How much memory was wasted when an additional boolean field was added to java.lang.String in Java 13? None at all. This article explains why
[278] Free Memory
Author: Dr Heinz M. Kabutz | Date: 2020-04-30 | Category: Performance | Java Version: 15 | Read Online
Abstract:
How much memory was wasted when an additional boolean field was added to java.lang.String in Java 13? None at all. This article explains why.

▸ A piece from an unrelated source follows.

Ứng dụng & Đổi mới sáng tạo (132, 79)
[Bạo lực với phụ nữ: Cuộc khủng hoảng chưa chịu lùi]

Welcome to the 278th edition of The Java(tm) Specialists' Newsletter, sent to you from the stunning Island of Crete. During the lockdown period, we are fortunately still allowed to go out for exercise. Thus my daily runs are continuing. I regularly share the lovely views on @heinzkabutz.
My book "Dynamic Proxies in Java" has now been published and you can get your free copy of the e-book from InfoQ.
javaspecialists.teachable.com: Please visit our new self-study course catalog to see how you can upskill your Java knowledge.
Free Memory
Last month, in newsletter 277, I wrote about a change in Java 13 that prevented having to recalculate the hash code of a String in the unlikely case that it was 0. I saw several objections to the change, asking why Oracle had added another field to String, thus increasing its memory consumption.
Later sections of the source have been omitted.